Dietmar Sous begibt sich mit seinen zwei Großvätern auf Zeitreise durch Breinigerberg.

Früher, lange her ist das nicht, sagte man uns nach, ein eigenes Volk zu sein. Schnell auf 180, giftig wie der Boden, auf dem wir leben. Böses Blut in den Adern, keine Zwischentöne, Anhänger des Faustrechts. Besser einen großen Bogen um Breinigerberg, den Balkan. Das Spuckwort ist bis heute kleben geblieben. Manche schämen sich nicht mehr dafür.

Läden, Arztpraxen und einen Zigarettenautomaten sucht man bei uns vergeblich, auch bei Kirche und Fußpflege läuft man ins Leere. Für viele ein Unort. Die Schule längst dichtgemacht, der blau-weiße Fußballklub vom wesentlich ambitionierteren Nachbarverein zu Tode fusioniert. Aber die Lage ist gut. Zumindest, wenn man nach Aachen, Maastricht und Lüttich will.
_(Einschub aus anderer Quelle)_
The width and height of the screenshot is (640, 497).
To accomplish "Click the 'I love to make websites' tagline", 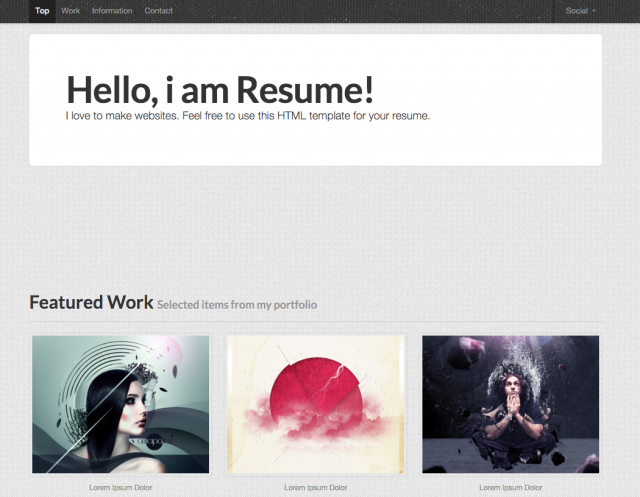I will click(x=247, y=116).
Wahrzeichen meines Heimatdorfs ist der Schlangenberg. Ein Hochstapler, sein Gipfel hat noch nie an einer Wolke gekratzt, und vor Schlangen wimmelt es auch nicht gerade. Der Hügel ragt aus einer toxischen Brache mit vielen Kratern und Schützengräben hervor. Balkan. Die Landschaft vor Jahrhunderten mit Hacke und Schaufel nach Galmei durchwühlt, das seltene Zeug war notwendig für die Herstellung von Messing, dann Truppenübungsplatz, heute ein geschätztes Naturschutzgebiet mit Pflanzen, die ein Drogenproblem haben. Es gibt weniger steile Karrieren.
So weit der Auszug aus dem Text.